__SET PROBLEM A__: Arrange the entries from the line containing "Share product via" through the end of the entries as a numbered list, leaving out blank lines.

__EXTRACT__:
[Din25] Combining Outputs of a Random Permutation: New Constructions and Tight Security Bounds by Fourier Analysis

Authors: Itai Dinur | Venue: Eurocrypt 2025 | Source

Abstract

We consider constructions that combine outputs of a single permutation $\pi :\{0,1{\}}^n\to \{0,1{\}}^n$ using a public function. These are popular constructions for achieving security beyond the birthday bound when implementing a pseudorandom function using a block cipher (i.e., a pseudorandom permutation). One of the best-known constructions (denoted SXoP$[2,n]$) XORs the outputs of 2 domain-separated calls to $\pi$.

Modeling $\pi$ as a uniformly chosen permutation, several previous works proved a tight information-theoretic indistinguishability bound for SXoP$[2,n]$ of about $q/2^n$, where $q$ is the number of queries. However, tight bounds are unknown for the generalized variant (denoted SXoP$[r,n]$) which XORs the outputs of $r\ge 2$ domain-separated calls to a uniform permutation.

__GIVEN ENTRIES__:
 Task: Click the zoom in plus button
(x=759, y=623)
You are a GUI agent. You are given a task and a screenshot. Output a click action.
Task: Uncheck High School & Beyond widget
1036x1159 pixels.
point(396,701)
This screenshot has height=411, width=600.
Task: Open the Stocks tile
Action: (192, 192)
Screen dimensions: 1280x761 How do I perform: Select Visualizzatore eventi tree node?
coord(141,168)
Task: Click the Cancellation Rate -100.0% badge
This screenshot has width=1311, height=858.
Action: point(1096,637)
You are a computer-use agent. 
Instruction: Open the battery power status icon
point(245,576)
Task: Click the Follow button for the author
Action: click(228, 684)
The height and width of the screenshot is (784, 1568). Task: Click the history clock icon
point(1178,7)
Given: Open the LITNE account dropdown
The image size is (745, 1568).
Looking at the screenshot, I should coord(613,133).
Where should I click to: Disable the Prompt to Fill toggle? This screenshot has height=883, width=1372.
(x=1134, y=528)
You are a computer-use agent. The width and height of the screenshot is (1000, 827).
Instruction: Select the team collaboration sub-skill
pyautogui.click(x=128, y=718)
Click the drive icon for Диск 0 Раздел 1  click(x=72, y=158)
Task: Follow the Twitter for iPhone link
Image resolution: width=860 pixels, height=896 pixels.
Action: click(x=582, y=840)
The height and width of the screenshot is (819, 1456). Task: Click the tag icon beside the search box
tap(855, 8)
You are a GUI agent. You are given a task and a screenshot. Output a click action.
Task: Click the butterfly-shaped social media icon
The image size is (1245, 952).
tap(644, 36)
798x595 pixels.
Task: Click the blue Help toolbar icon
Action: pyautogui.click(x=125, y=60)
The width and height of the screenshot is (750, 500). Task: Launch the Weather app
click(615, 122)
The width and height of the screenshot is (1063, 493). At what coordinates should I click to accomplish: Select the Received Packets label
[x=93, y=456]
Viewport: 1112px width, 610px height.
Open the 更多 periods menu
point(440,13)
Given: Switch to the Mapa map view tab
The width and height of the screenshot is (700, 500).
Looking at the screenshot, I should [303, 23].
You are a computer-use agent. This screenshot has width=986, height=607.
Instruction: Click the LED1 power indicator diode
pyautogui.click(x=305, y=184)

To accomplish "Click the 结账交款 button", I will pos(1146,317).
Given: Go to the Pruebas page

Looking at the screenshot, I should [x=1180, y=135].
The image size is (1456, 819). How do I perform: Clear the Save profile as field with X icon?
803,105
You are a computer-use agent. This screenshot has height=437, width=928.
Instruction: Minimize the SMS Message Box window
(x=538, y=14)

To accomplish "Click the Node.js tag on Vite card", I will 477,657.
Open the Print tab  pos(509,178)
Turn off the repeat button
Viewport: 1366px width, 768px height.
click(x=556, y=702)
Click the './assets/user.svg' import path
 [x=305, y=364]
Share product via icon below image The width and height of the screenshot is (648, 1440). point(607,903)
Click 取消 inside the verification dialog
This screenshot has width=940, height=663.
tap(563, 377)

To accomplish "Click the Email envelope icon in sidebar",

__SET PROBLEM B__:
Answer these questions from the paper summary:
(i) What venue is listed for the paper?
(ii) What does the construction denoted SXoP$[2,n]$ XOR?
(iii) What does $q$ stand for?

__WORKED ANSWER A__:
1. Share product via icon below image The width and height of the screenshot is (648, 1440). point(607,903)
2. Click 取消 inside the verification dialog
3. This screenshot has width=940, height=663.
4. tap(563, 377)
5. To accomplish "Click the Email envelope icon in sidebar",

__WORKED ANSWER B__:
(i) Eurocrypt 2025
(ii) The outputs of 2 domain-separated calls to $\pi$
(iii) The number of queries